SET PROBLEM A: List every dish the passage on the Noe Valley senior lunch program names as part of the rotating menu.

>> BEGIN EXCERPT TO READ

But their digestion improved slightly in June.
Mid-month, the group received news that the senior lunch program will continue through July 31, thanks to meal provider Project Open Hand, which offered to pay the cost of the extra food delivery and preparation. The last-minute reprieve gives neighbors time to lobby the Board of Supervisors to restore the program's funding as well as raise money to keep the lunches going.
"This indicates the importance that Open Hand places on this particular group and how it serves the seniors who come here," says Rev. Keenan Kelsey, pastor of the Noe Valley Ministry, which donates its large, brightly lit space on the ground floor of the church at 1021 Sanchez Street.
Project Open Hand runs 17 city-financed senior lunch sites across San Francisco, and the Noe Valley Senior Center is one of the smallest, serving about 20 to 25 diners each day, five days a week. The program was one of four Open Hand sites facing cutbacks because of low enrollment relative to other sites.
At the Noe Valley site (and others), people over 60 pay a suggested donation of $2, for a rotating menu of beef stew, baked fish, and turkey Sloppy Joes. The seniors socialize over their 12:30 p.m. lunch, and on Fridays they play card games and Scrabble.

>> END EXCERPT TO READ

SET PROBLEM B: In the records below, convert the lines from the line with "What do you see at coordinates (952, 864)" to the line with "Hernia Mesh is" into a numbered list, omitting any blank lines.

>> BEGIN TASK DATA

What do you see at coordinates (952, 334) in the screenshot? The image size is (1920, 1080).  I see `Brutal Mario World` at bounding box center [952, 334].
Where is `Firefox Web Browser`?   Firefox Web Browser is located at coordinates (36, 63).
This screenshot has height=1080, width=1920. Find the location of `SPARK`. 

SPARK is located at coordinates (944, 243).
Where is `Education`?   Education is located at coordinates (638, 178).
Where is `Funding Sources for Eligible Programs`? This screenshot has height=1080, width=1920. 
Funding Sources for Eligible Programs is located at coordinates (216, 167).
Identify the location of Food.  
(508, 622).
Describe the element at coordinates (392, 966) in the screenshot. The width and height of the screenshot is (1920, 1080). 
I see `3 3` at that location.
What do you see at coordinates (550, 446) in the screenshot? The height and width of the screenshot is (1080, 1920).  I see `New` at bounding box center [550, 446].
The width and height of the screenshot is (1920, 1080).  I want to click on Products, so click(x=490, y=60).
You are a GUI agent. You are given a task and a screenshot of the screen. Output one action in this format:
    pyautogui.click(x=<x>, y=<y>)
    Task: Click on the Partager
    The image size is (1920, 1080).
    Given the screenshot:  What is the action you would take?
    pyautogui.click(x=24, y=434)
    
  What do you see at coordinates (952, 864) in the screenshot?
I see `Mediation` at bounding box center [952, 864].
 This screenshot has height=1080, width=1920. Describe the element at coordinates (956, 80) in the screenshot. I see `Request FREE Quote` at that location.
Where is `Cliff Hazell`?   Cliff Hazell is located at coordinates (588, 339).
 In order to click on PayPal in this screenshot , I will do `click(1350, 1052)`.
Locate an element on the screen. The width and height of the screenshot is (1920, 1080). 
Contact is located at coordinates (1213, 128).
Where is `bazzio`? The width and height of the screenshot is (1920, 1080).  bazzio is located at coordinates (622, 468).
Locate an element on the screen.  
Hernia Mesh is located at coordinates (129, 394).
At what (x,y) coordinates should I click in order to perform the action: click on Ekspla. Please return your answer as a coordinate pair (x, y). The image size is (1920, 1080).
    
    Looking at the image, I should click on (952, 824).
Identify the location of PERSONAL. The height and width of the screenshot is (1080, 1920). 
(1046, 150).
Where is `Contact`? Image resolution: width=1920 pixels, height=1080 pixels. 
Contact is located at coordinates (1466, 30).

>> END TASK DATA

EXERCISE RESPONSE A:
- Beef stew
- Baked fish
- Turkey Sloppy Joes

EXERCISE RESPONSE B:
1.   What do you see at coordinates (952, 864) in the screenshot?
2. I see `Mediation` at bounding box center [952, 864].
3.  This screenshot has height=1080, width=1920. Describe the element at coordinates (956, 80) in the screenshot. I see `Request FREE Quote` at that location.
4. Where is `Cliff Hazell`?   Cliff Hazell is located at coordinates (588, 339).
5.  In order to click on PayPal in this screenshot , I will do `click(1350, 1052)`.
6. Locate an element on the screen. The width and height of the screenshot is (1920, 1080). 
7. Contact is located at coordinates (1213, 128).
8. Where is `bazzio`? The width and height of the screenshot is (1920, 1080).  bazzio is located at coordinates (622, 468).
9. Locate an element on the screen.  
10. Hernia Mesh is located at coordinates (129, 394).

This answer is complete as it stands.